Hyaluronan induces ERK activation with minimal transcriptomic changes in pancreatic α-cells.

Abstract

Type 1 diabetes (T1D) is driven by the immune-mediated destruction of pancreatic β-cells. While β-cells are selectively targeted and depleted in T1D, α-cells that secrete glucagon are relatively spared from this autoimmune attack. Hyaluronan (HA), a glycosaminoglycan component of the extracellular matrix, accumulates within pancreatic islets in patients with T1D and in animal models, and has been implicated in promoting chronic inflammation. Given that surviving α-cells reside within this HA-rich microenvironment, we investigated whether HA contributes to molecular alterations in α-cells associated with the T1D phenotype. A murine α-cell line, αTC1-6, was stimulated with low-molecular-weight HA, which induced sustained extracellular signal-regulated kinase (ERK) phosphorylation upon HA stimulation, indicating activation of intracellular signaling. To assess whether this signaling response was accompanied by transcriptional changes, RNA sequencing was performed, and the resulting profile was compared with publicly available RNA-seq datasets from α-cells isolated from T1D donors.

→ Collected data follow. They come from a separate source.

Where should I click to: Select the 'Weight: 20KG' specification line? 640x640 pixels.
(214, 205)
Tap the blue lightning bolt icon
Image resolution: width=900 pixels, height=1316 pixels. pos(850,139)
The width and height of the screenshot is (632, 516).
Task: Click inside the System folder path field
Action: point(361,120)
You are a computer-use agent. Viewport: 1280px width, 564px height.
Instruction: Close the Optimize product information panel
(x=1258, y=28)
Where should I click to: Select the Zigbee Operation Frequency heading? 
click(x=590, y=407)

Despite robust ERK activation, HA stimulation elicited only minimal transcriptional changes relative to the T1D α-cell transcriptome. Gene set enrichment analysis further revealed a modest shift toward reduced peroxisome proliferator-activated receptor (PPAR) signaling in both HA-stimulated and T1D α-cells, suggesting a shared pathway-level signature. These findings indicate that HA alone does not fully recapitulate the extensive transcriptional remodeling observed in T1D α-cells, and that additional inflammatory or microenvironmental cues are required.